*** Opening SUPPLIED DATA ***

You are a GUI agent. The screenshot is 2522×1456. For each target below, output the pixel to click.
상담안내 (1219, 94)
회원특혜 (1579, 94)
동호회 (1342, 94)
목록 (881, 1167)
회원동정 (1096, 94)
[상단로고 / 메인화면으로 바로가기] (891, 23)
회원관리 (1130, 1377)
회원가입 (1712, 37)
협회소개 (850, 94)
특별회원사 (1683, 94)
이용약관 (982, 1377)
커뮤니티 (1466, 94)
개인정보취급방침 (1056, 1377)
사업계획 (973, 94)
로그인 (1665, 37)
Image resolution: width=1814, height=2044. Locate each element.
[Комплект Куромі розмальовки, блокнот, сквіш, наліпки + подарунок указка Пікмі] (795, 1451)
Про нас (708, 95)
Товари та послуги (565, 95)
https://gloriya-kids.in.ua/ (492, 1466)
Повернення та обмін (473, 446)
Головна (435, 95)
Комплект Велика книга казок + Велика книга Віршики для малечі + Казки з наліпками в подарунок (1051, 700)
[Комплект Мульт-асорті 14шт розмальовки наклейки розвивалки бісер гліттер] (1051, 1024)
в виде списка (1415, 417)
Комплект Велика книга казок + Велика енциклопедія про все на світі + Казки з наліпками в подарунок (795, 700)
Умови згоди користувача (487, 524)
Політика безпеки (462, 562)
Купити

*** Closing SUPPLIED DATA ***

Your answer should hold the line with "[상단로고 / 메인화면으로 바로가기] (891, 23)" and each line after it to the end of the data, retyped exactly. Include no other lines.

[상단로고 / 메인화면으로 바로가기] (891, 23)
회원관리 (1130, 1377)
회원가입 (1712, 37)
협회소개 (850, 94)
특별회원사 (1683, 94)
이용약관 (982, 1377)
커뮤니티 (1466, 94)
개인정보취급방침 (1056, 1377)
사업계획 (973, 94)
로그인 (1665, 37)
Image resolution: width=1814, height=2044. Locate each element.
[Комплект Куромі розмальовки, блокнот, сквіш, наліпки + подарунок указка Пікмі] (795, 1451)
Про нас (708, 95)
Товари та послуги (565, 95)
https://gloriya-kids.in.ua/ (492, 1466)
Повернення та обмін (473, 446)
Головна (435, 95)
Комплект Велика книга казок + Велика книга Віршики для малечі + Казки з наліпками в подарунок (1051, 700)
[Комплект Мульт-асорті 14шт розмальовки наклейки розвивалки бісер гліттер] (1051, 1024)
в виде списка (1415, 417)
Комплект Велика книга казок + Велика енциклопедія про все на світі + Казки з наліпками в подарунок (795, 700)
Умови згоди користувача (487, 524)
Політика безпеки (462, 562)
Купити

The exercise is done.